# Series 1 Program Data Replacement



## Eric Pennestri (Nov 27, 2016)

Now that TiVo has stopped supplying program data to all of the US Series 1 TiVo's there can't be any reason why we can't find a way to import data from another provider to allow our TiVo's to have a longer life. I'm looking at the NZ's TiVo TV Guide and would like to make it work with a XMLTV data download from Schedules Direct, but the generate-tivoEPG-and-load's shell script is somewhat lacking in comments as to what it's doing. Plus there is no mention of all of the other fields that would make it a very good replacement, like category, actors, director or previously shown. Am I trying to reinvent the wheel? Does anyone know what the old data download looked like? Any insight would be appreciated.


----------



## unitron (Apr 28, 2006)

Eric Pennestri said:


> Now that TiVo has stopped supplying program data to all of the US Series 1 TiVo's there can't be any reason why we can't find a way to import data from another provider to allow our TiVo's to have a longer life. I'm looking at the NZ's TiVo TV Guide and would like to make it work with a XMLTV data download from Schedules Direct, but the generate-tivoEPG-and-load's shell script is somewhat lacking in comments as to what it's doing. Plus there is no mention of all of the other fields that would make it a very good replacement, like category, actors, director or previously shown. Am I trying to reinvent the wheel? Does anyone know what the old data download looked like? Any insight would be appreciated.

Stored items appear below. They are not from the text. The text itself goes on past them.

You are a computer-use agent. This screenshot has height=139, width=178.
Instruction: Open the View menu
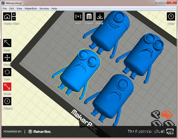19,9
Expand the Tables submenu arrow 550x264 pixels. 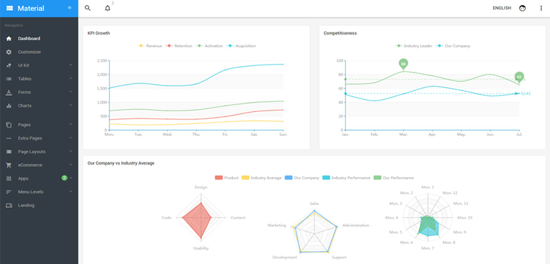coord(71,78)
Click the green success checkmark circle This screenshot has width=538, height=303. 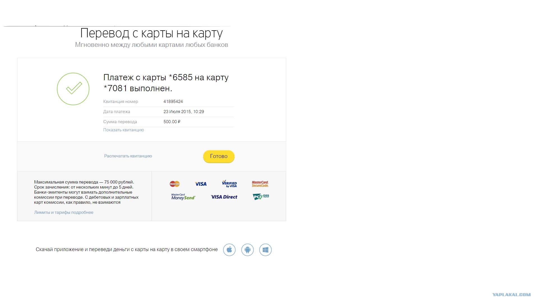73,89
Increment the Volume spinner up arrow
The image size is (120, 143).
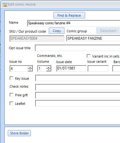tap(48, 67)
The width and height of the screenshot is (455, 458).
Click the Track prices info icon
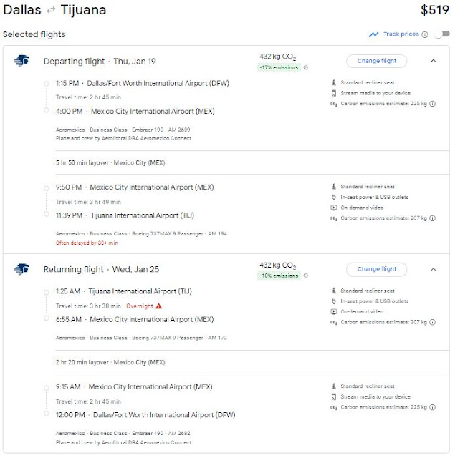[425, 35]
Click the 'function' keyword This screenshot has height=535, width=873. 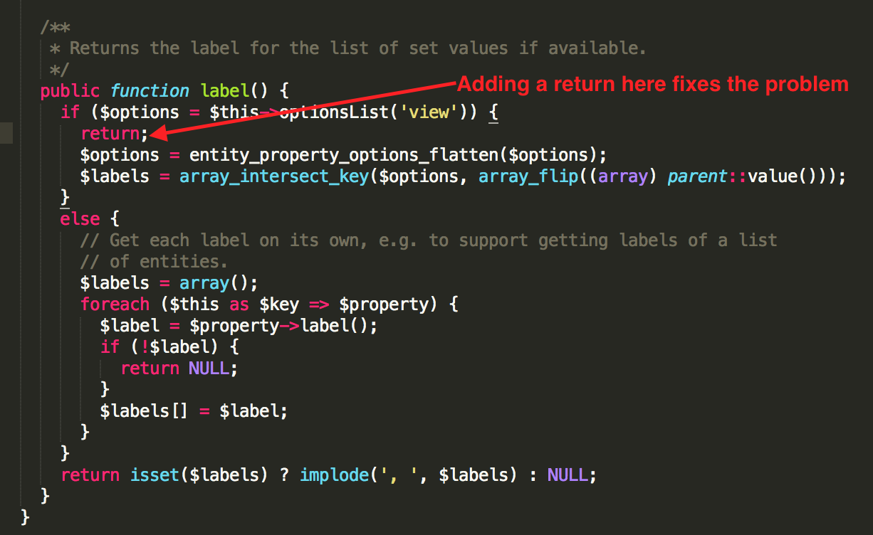pyautogui.click(x=150, y=91)
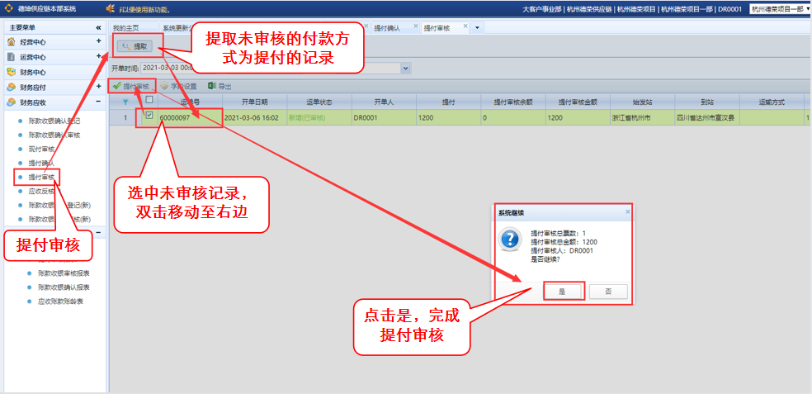
Task: Collapse the 财务应收 menu section
Action: 98,102
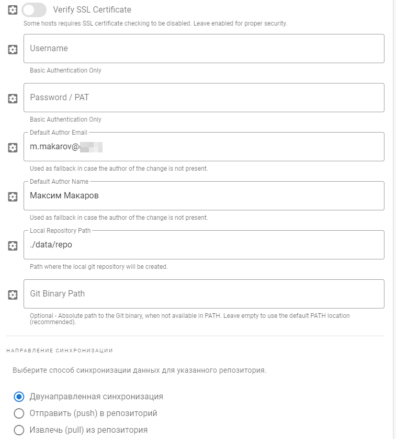Open settings icon beside Default Author Name

(13, 197)
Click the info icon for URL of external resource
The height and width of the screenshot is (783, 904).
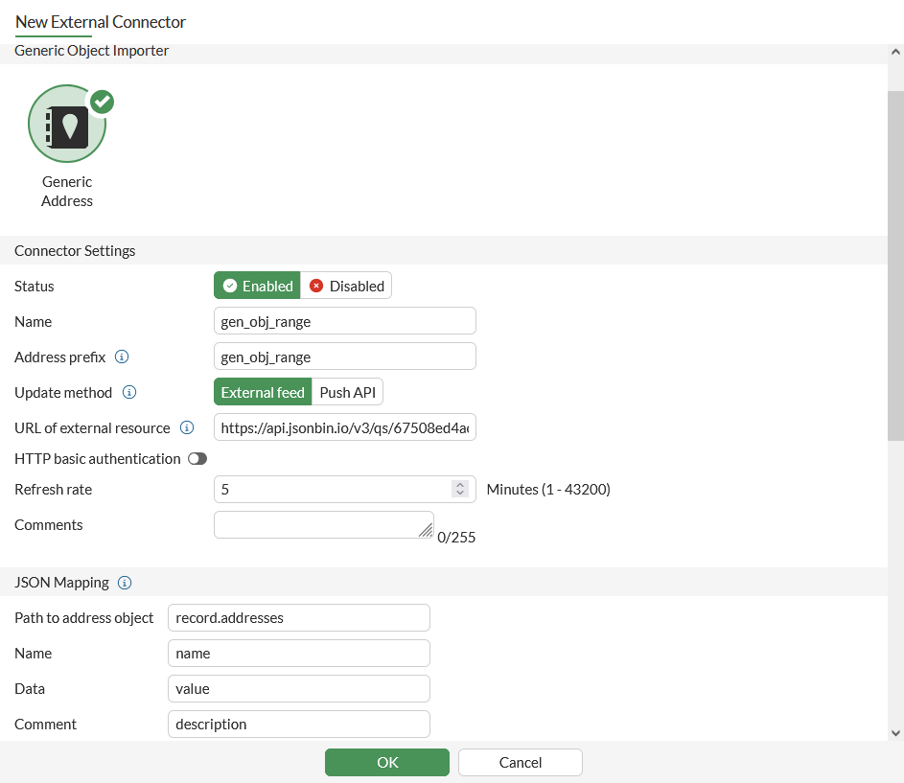click(187, 427)
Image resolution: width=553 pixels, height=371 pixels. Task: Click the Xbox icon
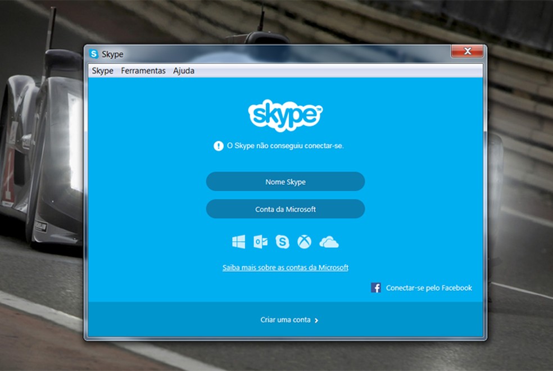[305, 242]
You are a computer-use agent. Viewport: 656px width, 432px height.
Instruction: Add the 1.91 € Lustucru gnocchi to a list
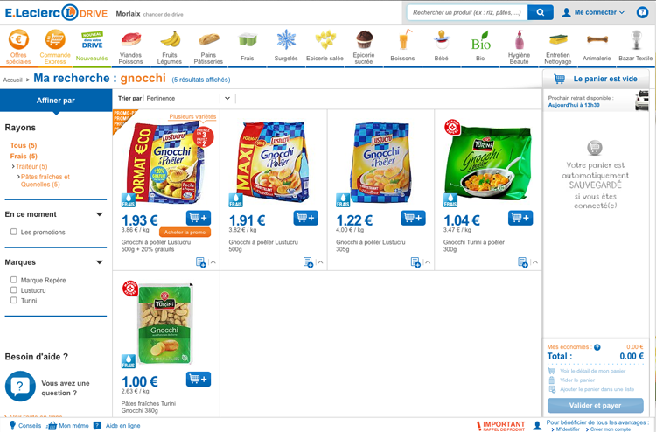tap(308, 262)
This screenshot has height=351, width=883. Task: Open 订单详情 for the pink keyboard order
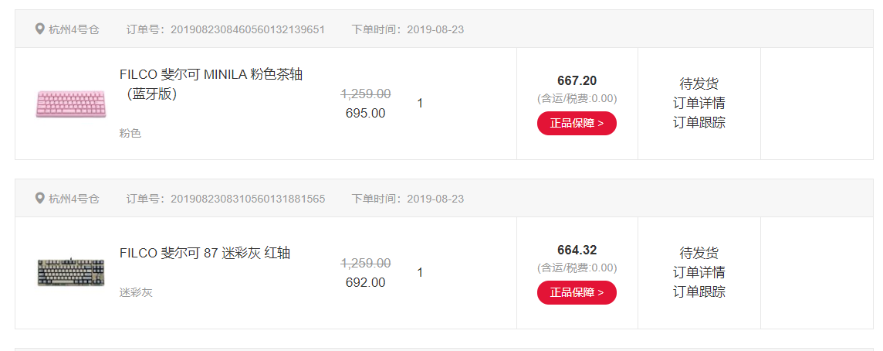(x=699, y=104)
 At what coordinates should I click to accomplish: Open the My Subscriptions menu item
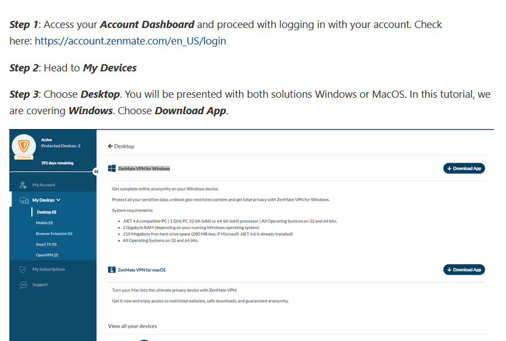(x=48, y=270)
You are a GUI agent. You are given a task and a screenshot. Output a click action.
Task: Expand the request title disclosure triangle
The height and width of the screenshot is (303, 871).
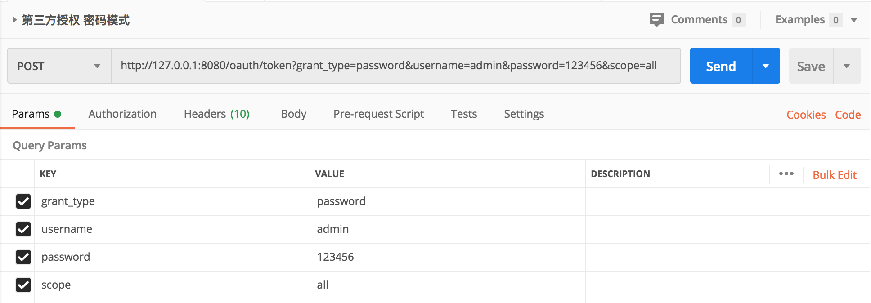coord(14,20)
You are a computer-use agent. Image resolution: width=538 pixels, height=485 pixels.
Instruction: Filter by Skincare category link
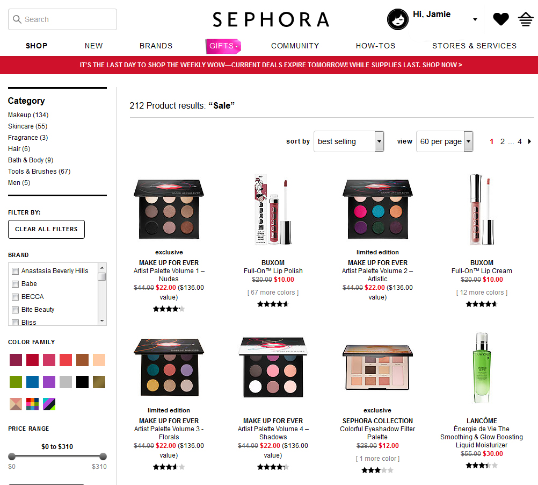tap(28, 126)
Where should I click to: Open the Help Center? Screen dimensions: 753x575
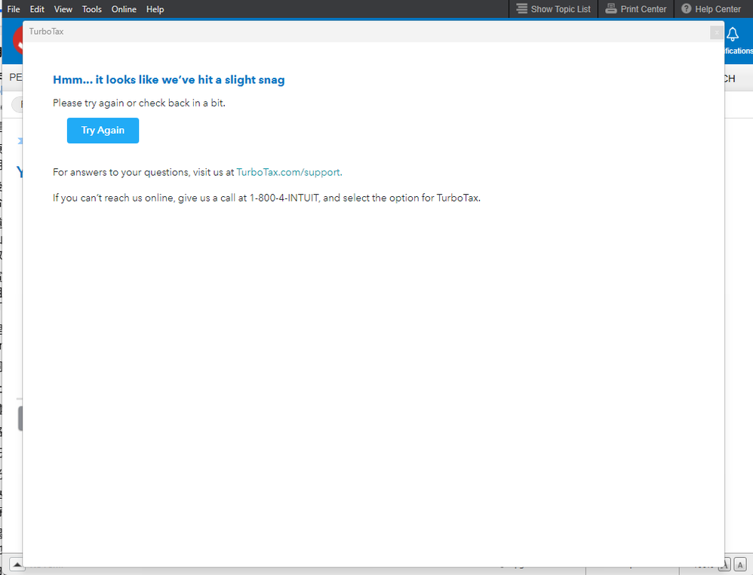point(711,8)
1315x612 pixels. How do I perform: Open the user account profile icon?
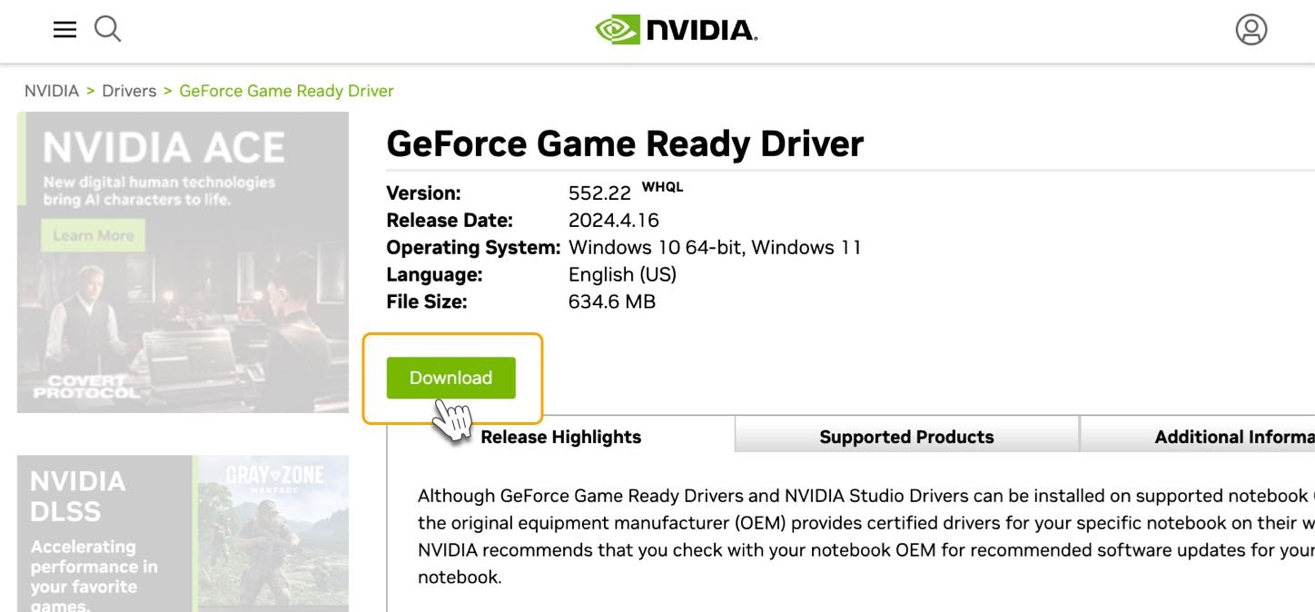1251,30
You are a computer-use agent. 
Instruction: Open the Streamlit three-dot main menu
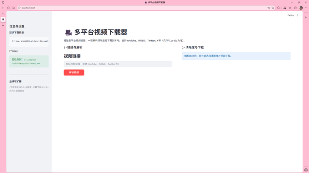pyautogui.click(x=298, y=15)
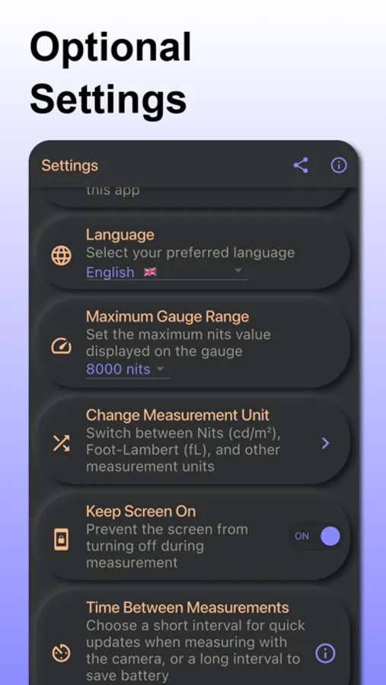Click the timer icon for Time Between Measurements
The image size is (386, 685).
point(61,653)
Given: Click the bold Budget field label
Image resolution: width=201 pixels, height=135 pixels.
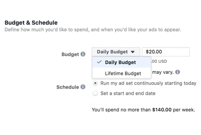Looking at the screenshot, I should pos(70,54).
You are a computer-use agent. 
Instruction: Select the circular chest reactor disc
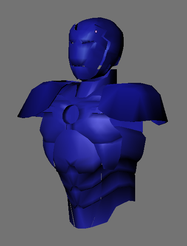[x=71, y=114]
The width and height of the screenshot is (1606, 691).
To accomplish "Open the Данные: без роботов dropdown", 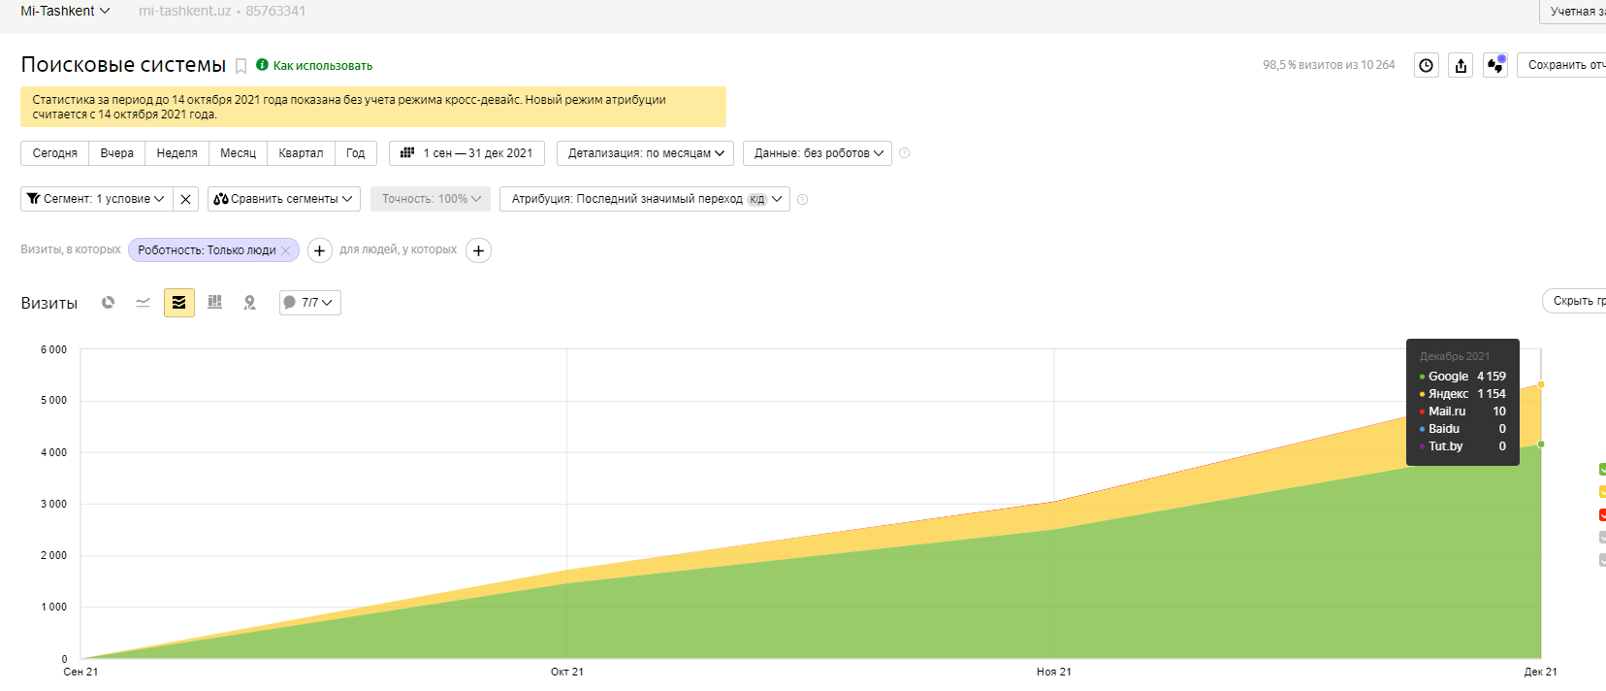I will click(818, 153).
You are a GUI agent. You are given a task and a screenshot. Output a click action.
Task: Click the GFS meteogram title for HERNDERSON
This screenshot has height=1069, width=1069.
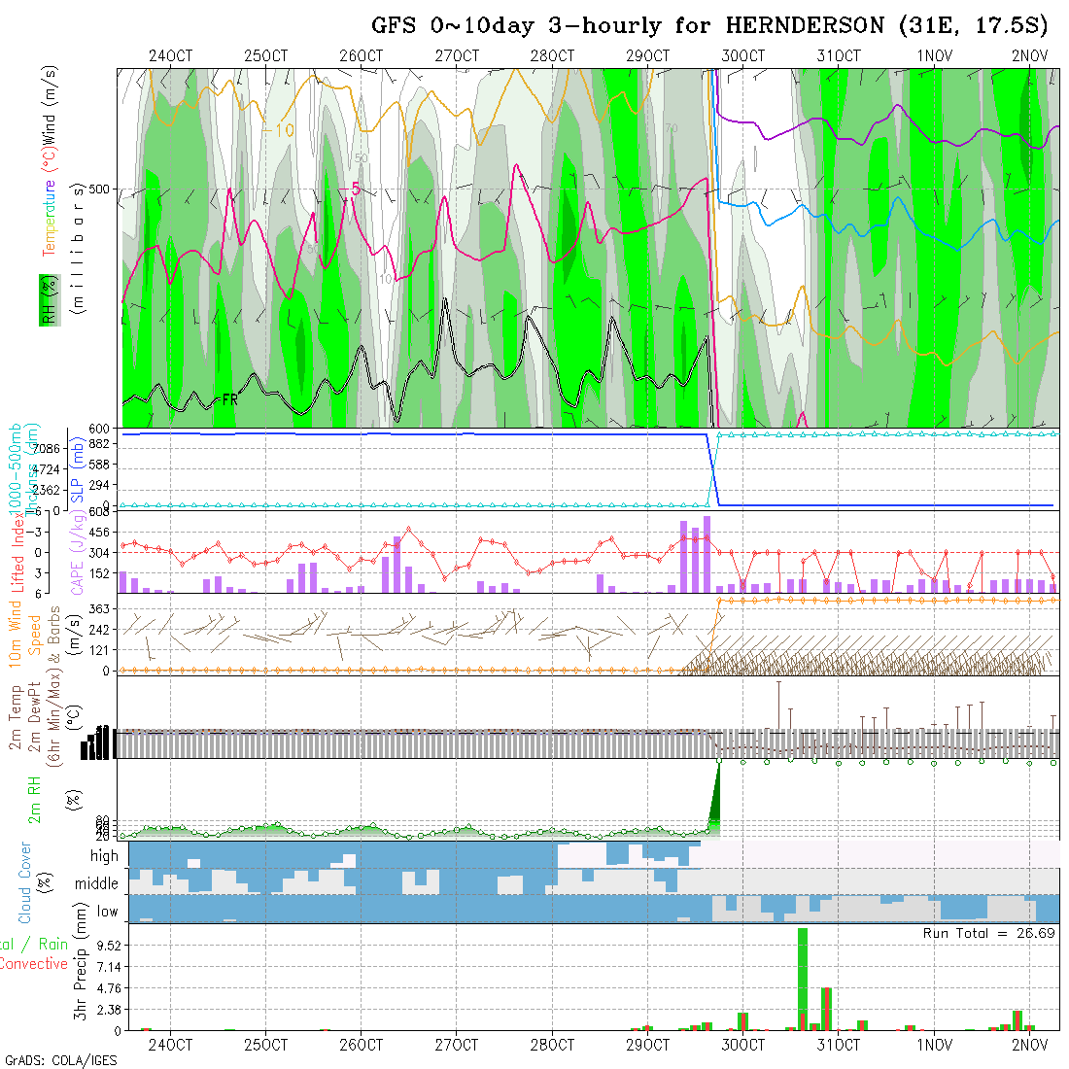point(709,26)
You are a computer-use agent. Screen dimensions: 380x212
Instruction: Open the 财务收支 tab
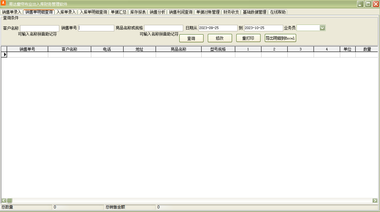[231, 12]
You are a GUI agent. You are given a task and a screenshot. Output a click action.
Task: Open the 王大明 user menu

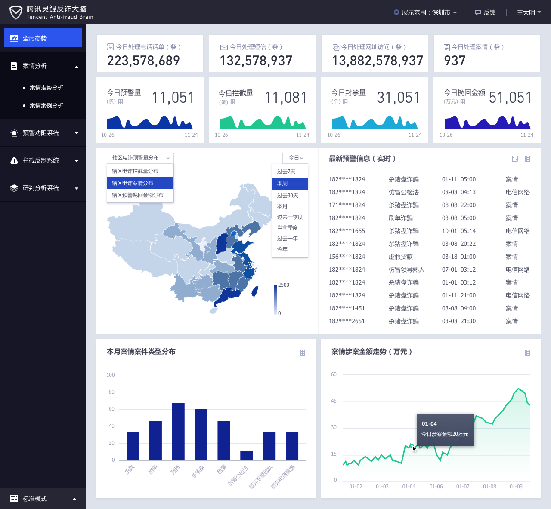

Have you read the UK Series 1 thread where they dealt with this same problem when TiVo UK said "You had lifetime service on your S1s for as long as we offered the service, and we don't offer the service anymore and all those new Virgin Cable TiVos that just came out are completely co-incidental and in no way affected our decision to discontinue the service, which we definitely did, even though the Virgin TiVos will be getting listing data regularly but that's not really the TiVo Service."?


----------



## Eric Pennestri (Nov 27, 2016)

I've not read that one, but the UK TiVo S1's are using a service that's dial up to a UK phone number I'd rather get the data from Schedules Direct and not pay the international calling fees. The guys in Australia and New Zealand are also using a service that is only for their area. I'm thinking that if I could get the program listing service from Schedules Direct working it would work for everyone! Right now my TiVos are just overpowered DVRs I want to be able to schedule programs that would move as the schedule changes. Anyway there isn't any information in any thread that I've come across that says anything about the structure of the "database", I know the people over at Silicon Dust must have some information when they started building their cache cards but they must have signed a non-disclosure agreement.


----------



## steveroe (Oct 29, 2002)

Remaining existing UK Tivo Series 1 get their data via the service from AltEPG - Home Page I suggest registering on the forum there AltEPG • Index page and aksing a few questions.

It's not trivial!


----------



## Mikeguy (Jul 28, 2005)

steveroe said:


> Remaining existing UK Tivo Series 1 get their data via the service from AltEPG - Home Page I suggest registering on the forum there AltEPG • Index page and aksing a few questions.
> 
> It's not trivial!


That project/service is pretty dang amazing--kudos to them!


----------



## Eric Pennestri (Nov 27, 2016)

steveroe said:


> Remaining existing UK Tivo Series 1 get their data via the service from AltEPG - Home Page I suggest registering on the forum there AltEPG • Index page and aksing a few questions.
> 
> It's not trivial!


Thanks, I'll give it a try.


----------



## Eric Pennestri (Nov 27, 2016)

Well I tried to get on ALTEPG but keep getting kicked out because my Tivo's are registered in the US.

I've made some progress in importing program data that can be used for manual recording but I'm stuck trying to get the Tivo to actually be able to search, and auto record from the wish list. I tried a forced reindex about 1 hour ago so I'll see later if this works. What I've got so far isn't ready be any means but with some more time and luck I think that it might work for everyone with a series 1.


----------



## kkoh (Mar 31, 2017)

Man I wish I still had a hackers mentality... I have my S1 sitting downstairs just looking at me every time I walk by... hacked Ethernet connection and upgraded drives...


----------